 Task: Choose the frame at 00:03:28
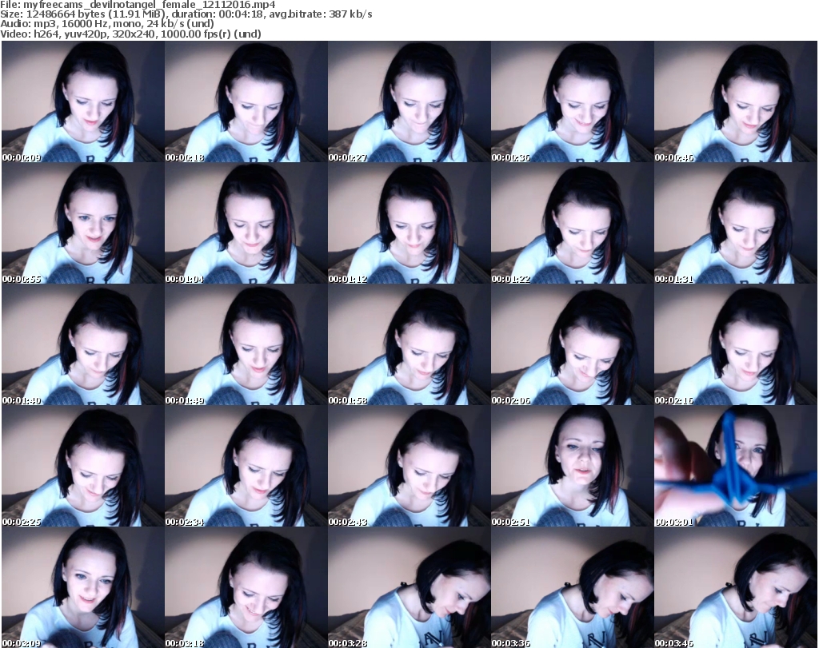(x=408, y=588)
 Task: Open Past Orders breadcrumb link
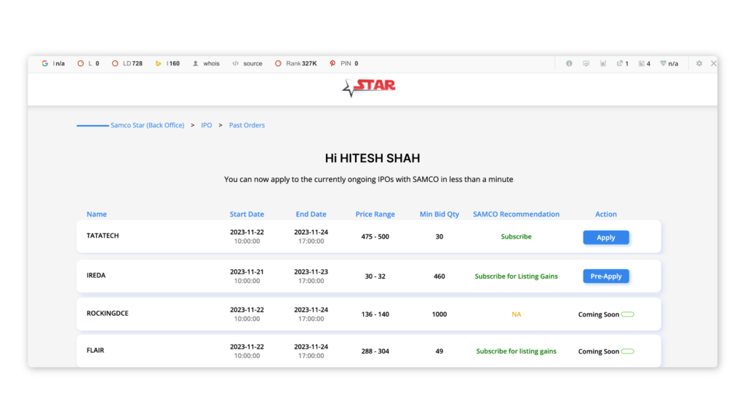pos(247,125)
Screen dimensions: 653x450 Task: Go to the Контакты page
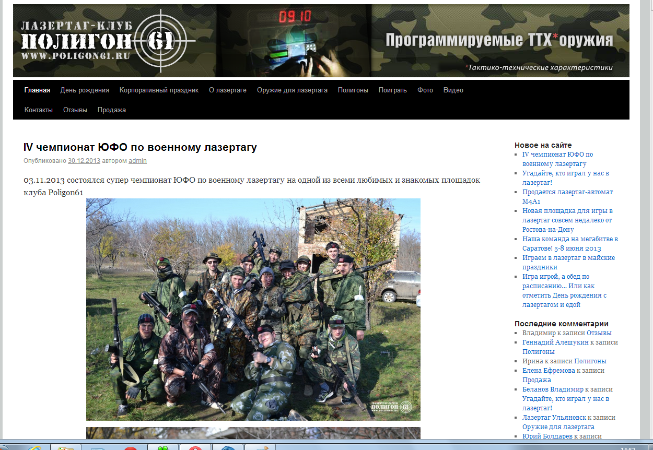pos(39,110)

WHAT THE TASK REQUIRES
Return the entries above exactly and in full; do not include images.

ANSWER TO THE PROBLEM
 Task: Choose the frame at 00:03:28
(x=408, y=588)
 Task: Open Past Orders breadcrumb link
pos(247,125)
Screen dimensions: 653x450 Task: Go to the Контакты page
pos(39,110)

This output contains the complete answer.